THS can be associated with painful ophthalmoplegia of one or more between the third, fourth, or sixth cranial nerve caused by granulomatous inflammation of unknown aetiology in the cavernous sinus, superior orbital fissure or orbital apex. Steroid therapy is recommended in THS although controversy exists regarding dosage, time and length of administration, independently from age [2].
Diagnosis is based on specific criteria by the International Classification of Headache Disorders revised last time in ICHD-3 beta in 2013 and not modified in the 2018 ICHD-3 [3, 4].
In all paediatric cases, conventional brain MRI demonstrates thickening of the cavernous sinus, superior orbital fissure and/or orbital apex with increased contrast enhancement after gadolinium administration, which is not always detectable at the onset of painful ophthalmoplegia and might be only recognized after several weeks [5].
Ophthalmoplegic migraine, renamed "Recurrent Painful Ophthalmoplegic Neuropathy" (RPON) in the ICHD-3, is a rare neurologic disorder characterized by recurrent attacks of ophthalmoplegia in association with ipsilateral headache [3, 4]. According to the ICHD criteria, RPON can be considered after at least two attacks of a migraine-like headache, associated with paresis of the ocular cranial nerves occurring within 4 days since symptoms onset [4].
In a recent paper, Falsaperla and co-workers suggested to consider a diagnosis of recurrent painful ophthalmoplegic neuropathy even at the first attack, provided that the typical MRI pattern with thickening of the involved cranial nerve and reduced post-contrast enhancement are detected [6].
We report on a new case of THS and a new case of RPON, and describe management and diagnostic investigations undertaken at the first ever episode.
Case presentation
Patient 1
We report the case of a 13-year-old female referred to our hospital due to persistent headache in the right periorbital and right frontal area, associated with vomiting, which was preceded (one month before) by SARS-COV2 paucisymptomatic infection and matched after two days by dizziness, right gaze diplopia and right upper eyelid oedema. Neither fever nor other clinical neurological findings were evident. The patient was born at term from healthy unrelated parents and had normal neurodevelopmental achievements.
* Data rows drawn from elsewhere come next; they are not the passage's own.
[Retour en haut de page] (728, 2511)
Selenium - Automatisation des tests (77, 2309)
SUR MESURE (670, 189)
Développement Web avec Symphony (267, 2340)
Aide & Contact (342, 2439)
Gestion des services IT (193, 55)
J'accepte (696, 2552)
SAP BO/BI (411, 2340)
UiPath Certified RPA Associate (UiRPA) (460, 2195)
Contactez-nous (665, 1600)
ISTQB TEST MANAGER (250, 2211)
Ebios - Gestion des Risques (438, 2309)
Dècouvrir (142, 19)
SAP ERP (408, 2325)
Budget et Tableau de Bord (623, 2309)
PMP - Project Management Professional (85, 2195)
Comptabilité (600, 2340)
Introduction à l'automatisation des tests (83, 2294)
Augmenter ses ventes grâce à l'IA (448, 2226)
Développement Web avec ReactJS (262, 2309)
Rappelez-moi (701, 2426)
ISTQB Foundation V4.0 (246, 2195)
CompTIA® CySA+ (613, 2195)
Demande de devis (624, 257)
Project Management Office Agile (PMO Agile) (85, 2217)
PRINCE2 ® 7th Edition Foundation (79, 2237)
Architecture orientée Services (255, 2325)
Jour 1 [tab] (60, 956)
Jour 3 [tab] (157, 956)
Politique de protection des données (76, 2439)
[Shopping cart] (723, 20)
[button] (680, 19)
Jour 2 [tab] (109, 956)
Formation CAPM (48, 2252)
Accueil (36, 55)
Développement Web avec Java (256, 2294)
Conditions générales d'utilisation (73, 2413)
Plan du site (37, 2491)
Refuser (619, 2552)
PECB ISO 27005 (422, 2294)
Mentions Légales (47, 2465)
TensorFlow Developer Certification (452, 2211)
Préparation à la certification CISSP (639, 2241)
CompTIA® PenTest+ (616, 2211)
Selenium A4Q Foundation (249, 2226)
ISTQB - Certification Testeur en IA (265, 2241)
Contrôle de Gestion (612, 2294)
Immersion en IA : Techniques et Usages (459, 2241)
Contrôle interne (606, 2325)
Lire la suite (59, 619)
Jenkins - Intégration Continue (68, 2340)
On the second day aince the onset, neurologic examination showed slight outward and downward moving of the right eye only to the middle when looking inward, right ptosis and a mydriatic pupil confirming a third cranial nerve palsy.
At the endocrinological examination, a height of 148.2 cm (3rd centile), a weight of 73.75 kg (> 97th centile) and a BMI of 33.58 kg/m2 were found. Abdominal ultrasound documented hepatic steatosis. Blood tests showed LDL cholesterol values of 129 mg/dL (normal values < 116) and HDL cholesterol of 31 mg/dL (normal values > 45), remaining values within normal limits. BrainCT scan was normal; brain MRI including TOF angiography (3d-TOF and phase-contrast) showed linear thickening of the right tentorial profile, with intense contrast enhancement, in the whole segment starting from the anterior insertion and thickening of the lateral wall of the cavernous sinus, better appreciated in the T1-weighted and increased TR time images.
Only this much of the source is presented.